Canopy Ventures raises second fund, expands to life sciences

Canopy Ventures, a venture firm founded by the late Novell CEO Ray Noorda, raised $100 million for its second fund from its sole limited partner, the Noorda family.

The firm is open to other limited partners and has no hard-cap on its fund-raising. With the launch of the second fund, the firm is expanding to focus on life science investments and is planning to hire a third managing director with venture capital experience in the field. The investor has been selected, but the firm has not yet dislcosed his identity.

The firm is currently run by Managing Directors Ron Heinz, a former Novell executive, and Brandon Tidwell, a former practicing attorney.

The second fund is about the same size of the firm’s first fund, a $95 million vehicle that backed 17 companies and was converted from an evergreen investment structure in 2006.

About 90% of Canopy Ventures’ investments are in Utah-based startups, according to Heinz. The firm has no explicit mandate to stay local, he says, but is following the implicit wish of its founder and sole limited partner, who died in 2006 at the age of 82. Noorda earned a bachelor’s degree in engineering from the University of Utah in 1949, but went to California for work because he couldn’t find employment with his background in the Beehive State.

“After he founded Novell, he always wanted to drive development and capital back into Utah,” Heinz said. “We’ve continued that approach. It’s really more informal; there’s not a mandate in our charter that says we have to stay in our own backyard.”
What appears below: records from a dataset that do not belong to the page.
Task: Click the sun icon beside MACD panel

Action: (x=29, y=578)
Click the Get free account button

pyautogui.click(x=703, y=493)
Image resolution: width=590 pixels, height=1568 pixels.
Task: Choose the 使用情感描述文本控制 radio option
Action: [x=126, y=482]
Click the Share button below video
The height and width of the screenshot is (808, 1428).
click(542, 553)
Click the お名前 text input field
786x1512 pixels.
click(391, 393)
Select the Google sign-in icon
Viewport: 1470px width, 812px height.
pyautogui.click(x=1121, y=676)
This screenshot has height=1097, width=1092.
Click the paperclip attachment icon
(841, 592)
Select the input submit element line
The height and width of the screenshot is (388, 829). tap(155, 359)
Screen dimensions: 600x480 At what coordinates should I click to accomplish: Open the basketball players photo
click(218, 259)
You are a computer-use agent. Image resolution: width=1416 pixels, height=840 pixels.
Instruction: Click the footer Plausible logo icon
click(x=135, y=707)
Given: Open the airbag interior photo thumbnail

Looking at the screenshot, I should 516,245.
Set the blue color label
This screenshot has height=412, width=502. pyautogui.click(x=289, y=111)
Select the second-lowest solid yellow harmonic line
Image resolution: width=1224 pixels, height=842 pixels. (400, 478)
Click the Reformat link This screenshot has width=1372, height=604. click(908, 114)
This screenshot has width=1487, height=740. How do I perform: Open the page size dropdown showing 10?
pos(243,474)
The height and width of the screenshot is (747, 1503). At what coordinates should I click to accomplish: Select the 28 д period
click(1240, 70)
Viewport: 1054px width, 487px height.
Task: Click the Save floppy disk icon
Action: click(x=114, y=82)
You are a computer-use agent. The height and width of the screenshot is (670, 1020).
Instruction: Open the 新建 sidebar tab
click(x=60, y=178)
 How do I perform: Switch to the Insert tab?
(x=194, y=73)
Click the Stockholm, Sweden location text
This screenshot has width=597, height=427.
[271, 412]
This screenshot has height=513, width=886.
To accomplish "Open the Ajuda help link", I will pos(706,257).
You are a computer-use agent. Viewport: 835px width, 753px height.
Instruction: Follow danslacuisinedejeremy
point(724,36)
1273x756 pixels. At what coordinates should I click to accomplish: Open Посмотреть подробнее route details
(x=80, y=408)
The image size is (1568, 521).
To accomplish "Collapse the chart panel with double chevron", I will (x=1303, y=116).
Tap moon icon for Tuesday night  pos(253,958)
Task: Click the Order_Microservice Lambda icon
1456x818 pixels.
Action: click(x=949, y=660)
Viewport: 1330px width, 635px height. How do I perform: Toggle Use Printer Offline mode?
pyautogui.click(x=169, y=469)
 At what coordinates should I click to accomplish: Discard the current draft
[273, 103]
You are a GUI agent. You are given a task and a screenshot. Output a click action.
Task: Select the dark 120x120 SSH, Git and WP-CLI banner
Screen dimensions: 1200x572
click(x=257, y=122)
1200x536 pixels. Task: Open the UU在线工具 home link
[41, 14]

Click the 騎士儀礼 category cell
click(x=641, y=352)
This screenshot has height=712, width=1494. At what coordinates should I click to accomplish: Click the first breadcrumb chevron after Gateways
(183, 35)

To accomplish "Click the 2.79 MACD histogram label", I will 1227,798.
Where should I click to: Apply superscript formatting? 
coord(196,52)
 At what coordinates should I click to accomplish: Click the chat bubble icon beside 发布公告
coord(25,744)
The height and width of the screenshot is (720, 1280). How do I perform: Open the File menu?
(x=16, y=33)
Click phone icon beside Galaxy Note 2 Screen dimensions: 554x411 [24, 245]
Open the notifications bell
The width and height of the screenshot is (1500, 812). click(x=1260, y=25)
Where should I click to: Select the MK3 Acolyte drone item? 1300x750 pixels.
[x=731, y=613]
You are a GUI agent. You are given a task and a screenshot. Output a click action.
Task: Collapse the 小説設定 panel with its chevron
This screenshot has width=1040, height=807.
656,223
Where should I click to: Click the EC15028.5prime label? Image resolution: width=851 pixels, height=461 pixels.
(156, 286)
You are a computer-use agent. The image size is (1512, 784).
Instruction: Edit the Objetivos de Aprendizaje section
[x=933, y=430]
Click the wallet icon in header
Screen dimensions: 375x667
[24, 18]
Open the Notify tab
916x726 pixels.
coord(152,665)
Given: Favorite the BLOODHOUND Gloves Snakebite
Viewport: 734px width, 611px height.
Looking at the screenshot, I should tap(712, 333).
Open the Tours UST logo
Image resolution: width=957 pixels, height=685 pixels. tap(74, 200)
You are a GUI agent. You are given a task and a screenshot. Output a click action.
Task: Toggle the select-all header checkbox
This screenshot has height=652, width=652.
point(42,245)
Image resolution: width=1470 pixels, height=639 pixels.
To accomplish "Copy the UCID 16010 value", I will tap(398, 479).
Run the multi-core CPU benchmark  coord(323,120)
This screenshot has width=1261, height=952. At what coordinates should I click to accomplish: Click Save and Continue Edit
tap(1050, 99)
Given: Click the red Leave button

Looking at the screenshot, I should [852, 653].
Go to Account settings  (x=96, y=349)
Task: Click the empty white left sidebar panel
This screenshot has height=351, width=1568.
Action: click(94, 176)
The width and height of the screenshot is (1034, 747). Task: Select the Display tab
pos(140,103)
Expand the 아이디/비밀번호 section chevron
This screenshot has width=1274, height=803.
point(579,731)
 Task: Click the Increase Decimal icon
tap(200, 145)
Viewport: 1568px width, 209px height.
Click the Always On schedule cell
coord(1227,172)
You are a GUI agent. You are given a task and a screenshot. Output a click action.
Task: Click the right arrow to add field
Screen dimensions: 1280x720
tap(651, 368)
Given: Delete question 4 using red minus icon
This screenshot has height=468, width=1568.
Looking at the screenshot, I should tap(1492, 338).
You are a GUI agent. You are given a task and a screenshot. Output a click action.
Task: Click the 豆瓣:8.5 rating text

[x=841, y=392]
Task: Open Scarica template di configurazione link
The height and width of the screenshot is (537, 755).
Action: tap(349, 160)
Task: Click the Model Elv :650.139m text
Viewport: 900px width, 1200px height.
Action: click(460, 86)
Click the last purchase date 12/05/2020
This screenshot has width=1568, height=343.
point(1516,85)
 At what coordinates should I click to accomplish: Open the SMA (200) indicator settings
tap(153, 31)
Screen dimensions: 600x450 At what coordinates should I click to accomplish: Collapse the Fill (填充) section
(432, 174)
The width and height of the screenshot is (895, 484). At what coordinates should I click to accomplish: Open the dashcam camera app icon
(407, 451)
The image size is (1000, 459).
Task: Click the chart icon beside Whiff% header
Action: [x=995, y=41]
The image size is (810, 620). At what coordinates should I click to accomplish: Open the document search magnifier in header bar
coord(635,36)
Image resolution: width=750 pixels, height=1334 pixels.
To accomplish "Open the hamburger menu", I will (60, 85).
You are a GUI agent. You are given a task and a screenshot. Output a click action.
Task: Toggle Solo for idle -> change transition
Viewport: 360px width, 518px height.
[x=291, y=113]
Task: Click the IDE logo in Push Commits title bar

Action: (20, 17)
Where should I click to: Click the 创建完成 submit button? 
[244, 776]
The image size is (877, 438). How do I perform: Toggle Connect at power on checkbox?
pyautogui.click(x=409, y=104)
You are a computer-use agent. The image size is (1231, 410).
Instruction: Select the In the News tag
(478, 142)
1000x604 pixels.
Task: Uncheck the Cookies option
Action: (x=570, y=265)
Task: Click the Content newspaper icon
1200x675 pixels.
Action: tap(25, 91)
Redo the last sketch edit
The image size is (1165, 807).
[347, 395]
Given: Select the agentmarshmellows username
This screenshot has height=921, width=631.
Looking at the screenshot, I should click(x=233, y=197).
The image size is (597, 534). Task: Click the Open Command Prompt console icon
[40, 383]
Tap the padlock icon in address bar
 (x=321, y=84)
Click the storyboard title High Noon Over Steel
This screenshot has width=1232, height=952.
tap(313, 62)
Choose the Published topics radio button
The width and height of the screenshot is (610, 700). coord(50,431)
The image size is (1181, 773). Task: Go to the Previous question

However, staying local has paid dividends. The firm has successfully sold a handful of companies including genealogy company The Generations Network, which operates the website MyFamily.com. The company raised more than $108 million in funding before selling to Spectrum Equity for $300 million in December 2007.

Canopy Ventures also sold digital video company Helius to Hughes Network Systems for $30 million and radio modem company MaxStream to Digi International for $38.5 million Heinz says. Heinz declined to disclose how much had been initially invested in Helius and MaxStream.

Canopy’s move into life science investing will take advantage of ongoing research at the University of Utah and Brigham Young University, says Heinz, who adds that the firm is currently looking at device deals.

“We look around and say, ‘Geez, there’s a nascent, but nicely growing life sciences industry growing in our backyard,” Heinz says.